Tin halide perovskites: computational modeling of structural, electronic and thermodynamic properties towards solar cell applications

Abstract

In the photovoltaic field, significant attention has been drawn to lead organo-halide perovskite materials because of their higher ability to convert sun energy to electricity and relatively simple process of fabrication as compared to silicon materials. Among the issues which hinder the lead perovskites solar cells (PSCs) application, are lead toxicity and instability of the PSCs in presence of moisture and light. The tin perovskites are thought over as the foremost fitting substitute due to their comparable chemical nature and high-power conversion efficiency. In this work, the methylammonium tin iodide CH3NH3SnI3 (MASnI3) and guanidinium tin halides C(NH2)3SnX3 (GUASnX3), X = Cl, Br, I, are considered; the electronic, structural as well as thermodynamic properties of the perovskites’ orthorhombic phase (O-phase) have been investigated using various theoretical DFT approaches. For the MASnI3, a direct band gap has been proved; in gamma symmetrical point of the band structure, the band gap value Eg is computed using three different exchange-correlation (XC) functionals: LDA 0.46 eV, PBEsol 0.98 eV and for PBE 1.12 eV; the best result has been obtained with the PBE which follows from the comparison of the computed Eg and lattice parameters with available experimental data. The enthalpy of the decomposition reaction of the MASnI3 into the solid-state materials, SnI2 and CH3NH3I, with reaction enthalpy, ΔrH°(0 K) = 37 kJ mol–1 , and enthalpy of formation ΔfH°(CH3NH3SnI3, 0 K) = –390 kJ mol–1 , have been evaluated showing the stability of the O-phase perovskite at low temperature. For the guanidinium-tin perovskites GUASnX3, the lattice parameters are optimized using the GGA PBE functional. Computations of the materials’ band structures was carried out, and band gaps at the gamma symmetry points were obtained: 3.00, 2.47 and 1.78 eV for the C(NH2)3SnCl3, C(NH2)3SnBr3 and C(NH2)3SnI3, respectively. The projected state densities are visualized, and the s-and p-states contribution of the halogens and tin to valence and conduction bands of the perovskites assessed. For the GUASnX3 compounds, the thermodynamic stability to different decomposition routes is examined, the standard enthalpies of formation are obtained: –673 (GUASnCl3), –541 (GUASnBr3), and –401 kJ mol–1 (GUASnI3). The interface between the hole transport material Cu2O and perovskite MASnI3 has been built and analyzed; the predicted binding energy shows strong binding between the two layers.

--------------------

Activity
Answer the following questions using the abstract, numbering your answers to match.
1. Which exchange-correlation functional gave the best band gap result for MASnI3?
2. What band gap was obtained for C(NH2)3SnBr3?
3. Which hole transport material was paired with MASnI3 to build the interface?

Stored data
--------------------

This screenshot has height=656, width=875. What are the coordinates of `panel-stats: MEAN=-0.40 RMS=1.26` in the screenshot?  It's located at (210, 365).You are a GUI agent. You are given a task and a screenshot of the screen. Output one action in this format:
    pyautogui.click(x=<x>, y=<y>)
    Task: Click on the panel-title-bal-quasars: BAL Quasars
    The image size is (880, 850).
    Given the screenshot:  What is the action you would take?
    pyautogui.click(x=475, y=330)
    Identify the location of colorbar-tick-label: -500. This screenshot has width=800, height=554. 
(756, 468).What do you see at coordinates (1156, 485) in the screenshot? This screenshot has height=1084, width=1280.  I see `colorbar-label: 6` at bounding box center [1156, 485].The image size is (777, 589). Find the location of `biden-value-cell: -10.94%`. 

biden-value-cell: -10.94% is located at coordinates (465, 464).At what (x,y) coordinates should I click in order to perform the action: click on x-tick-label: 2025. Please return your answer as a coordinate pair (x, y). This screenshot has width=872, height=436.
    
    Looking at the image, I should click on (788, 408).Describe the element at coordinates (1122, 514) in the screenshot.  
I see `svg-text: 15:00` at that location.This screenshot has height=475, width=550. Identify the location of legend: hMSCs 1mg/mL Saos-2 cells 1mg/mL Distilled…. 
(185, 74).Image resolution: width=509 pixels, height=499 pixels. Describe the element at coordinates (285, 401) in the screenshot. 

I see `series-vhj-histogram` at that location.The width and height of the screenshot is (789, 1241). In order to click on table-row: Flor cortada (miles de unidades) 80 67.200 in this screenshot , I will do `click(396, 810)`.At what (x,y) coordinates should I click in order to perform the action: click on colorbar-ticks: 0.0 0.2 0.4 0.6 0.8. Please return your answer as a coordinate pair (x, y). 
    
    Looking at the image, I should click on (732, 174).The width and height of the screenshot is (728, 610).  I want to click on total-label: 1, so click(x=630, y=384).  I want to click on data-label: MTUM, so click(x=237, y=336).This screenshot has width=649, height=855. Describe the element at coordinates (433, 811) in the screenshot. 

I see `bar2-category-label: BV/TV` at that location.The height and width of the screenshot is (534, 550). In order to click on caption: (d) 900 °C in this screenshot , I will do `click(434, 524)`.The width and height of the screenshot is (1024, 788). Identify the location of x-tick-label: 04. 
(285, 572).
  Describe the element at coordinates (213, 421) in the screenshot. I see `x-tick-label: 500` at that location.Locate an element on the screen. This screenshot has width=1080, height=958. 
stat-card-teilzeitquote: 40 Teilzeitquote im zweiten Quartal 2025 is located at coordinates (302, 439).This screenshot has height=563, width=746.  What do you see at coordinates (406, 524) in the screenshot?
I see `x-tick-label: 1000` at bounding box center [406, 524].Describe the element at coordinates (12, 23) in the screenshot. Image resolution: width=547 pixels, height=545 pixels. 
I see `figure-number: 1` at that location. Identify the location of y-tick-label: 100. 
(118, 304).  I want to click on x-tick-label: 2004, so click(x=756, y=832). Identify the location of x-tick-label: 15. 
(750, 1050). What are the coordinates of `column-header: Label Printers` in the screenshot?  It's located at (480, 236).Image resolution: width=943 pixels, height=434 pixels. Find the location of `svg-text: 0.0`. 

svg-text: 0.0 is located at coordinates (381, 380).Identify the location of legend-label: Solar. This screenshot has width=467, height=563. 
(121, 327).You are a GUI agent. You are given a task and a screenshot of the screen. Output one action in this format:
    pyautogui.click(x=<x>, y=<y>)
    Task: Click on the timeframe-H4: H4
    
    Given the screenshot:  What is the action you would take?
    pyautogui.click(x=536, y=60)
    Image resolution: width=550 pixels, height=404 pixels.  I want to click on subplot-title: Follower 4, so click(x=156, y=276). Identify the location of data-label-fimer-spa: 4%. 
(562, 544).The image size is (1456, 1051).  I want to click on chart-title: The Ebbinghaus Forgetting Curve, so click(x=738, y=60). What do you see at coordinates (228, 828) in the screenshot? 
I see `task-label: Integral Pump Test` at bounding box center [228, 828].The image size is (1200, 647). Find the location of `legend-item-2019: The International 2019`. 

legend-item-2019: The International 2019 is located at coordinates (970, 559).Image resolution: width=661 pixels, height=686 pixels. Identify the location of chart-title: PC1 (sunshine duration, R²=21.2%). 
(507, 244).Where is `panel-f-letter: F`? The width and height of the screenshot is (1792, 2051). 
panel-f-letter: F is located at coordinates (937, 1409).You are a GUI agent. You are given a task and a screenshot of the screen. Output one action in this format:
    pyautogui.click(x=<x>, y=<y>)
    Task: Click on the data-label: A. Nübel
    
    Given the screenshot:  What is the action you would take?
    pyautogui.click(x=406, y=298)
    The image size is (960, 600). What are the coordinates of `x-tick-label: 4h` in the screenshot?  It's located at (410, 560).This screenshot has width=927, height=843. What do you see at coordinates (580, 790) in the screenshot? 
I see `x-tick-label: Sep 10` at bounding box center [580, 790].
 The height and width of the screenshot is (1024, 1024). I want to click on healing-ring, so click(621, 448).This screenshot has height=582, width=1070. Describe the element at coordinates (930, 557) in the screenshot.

--------------------

Problem solution
1. PBE
2. 2.47 eV
3. Cu2O